Ty Simpson's stock as the 2026 QB2 despite minimal college tape is forcing NFL evaluators to confront an uncomfortable truth: traditional volume metrics might be overrated when you're assessing quarterback talent. The Alabama product has thrown just 15 starts in his college career, a number that would've disqualified most signal-callers from first-round consideration five years ago. Yet here he sits in the conversation with the elite quarterback prospects. That's either a paradigm shift or a cautionary tale waiting to happen.
The case for Simpson is straightforward enough. Scout any tape, and you see arm talent, mobility, and decision-making that tests higher than his resume suggests. NFL teams have become increasingly comfortable extrapolating from smaller sample sizes, especially when the quality of those reps justifies it. The Patriots, under Mike Vrabel and Eliot Wolf, have shown willingness to value competence over pedigree—they'll appreciate the efficiency argument. With Tommy DeVito, Joshua Dobbs, and Drake Maye already on the roster, New England isn't desperate for quarterback help this draft. But Simpson's availability in Day 2 makes sense as a development piece if the board falls right.

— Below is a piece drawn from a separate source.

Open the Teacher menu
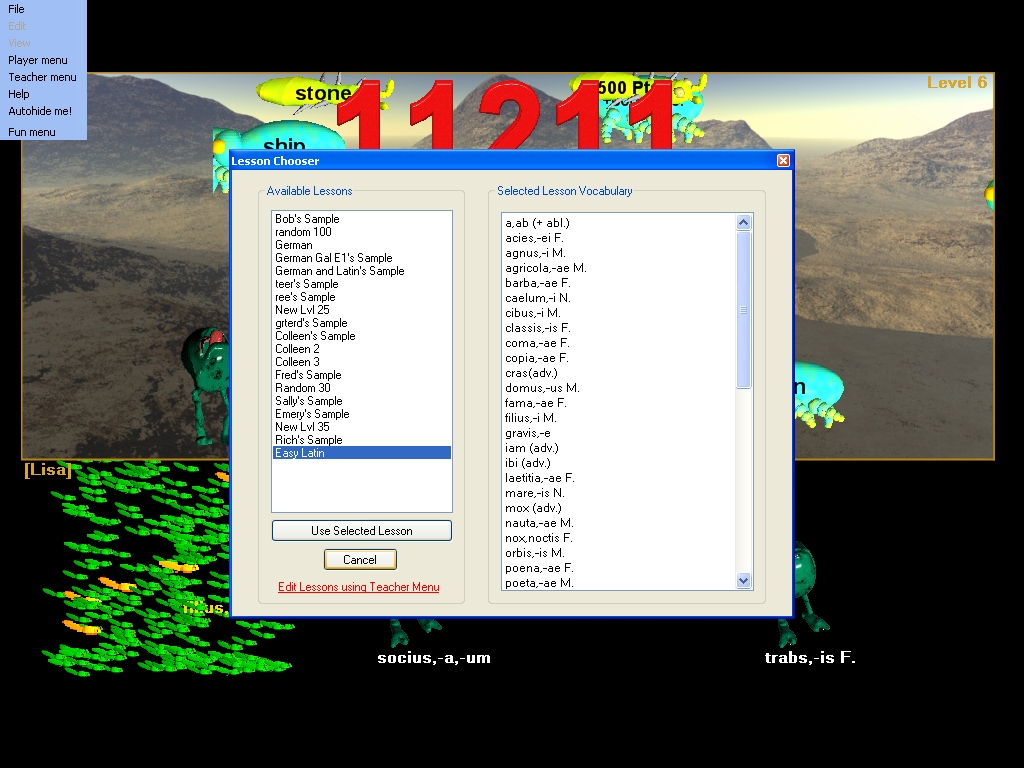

Here's the real tension: college football has become more specialized, more sophisticated, more quarterback-friendly. Fewer starts doesn't necessarily mean less relevant information anymore. A elite prospect playing in a championship-caliber system might learn more in 15 starts against Power conference competition than a mediocre arms did in 30 starts in a weaker conference. Simpson's Alabama pedigree carries real weight. He's been coached better, competing against better defenses, operating in a more complex scheme.
But the Patriots' quarterback depth—and Mike Vrabel's track record with developing arms—suggests they won't be chasing desperation picks at the position. If Simpson falls to them, it's a low-risk flyer. If he goes earlier, that's a team rolling the dice harder than New England typically does. The Simpson experiment will define how seriously the league takes college starts as a meaningful evaluation threshold. Watch who takes him first. That'll tell you everything about who believes the tape over the ledger.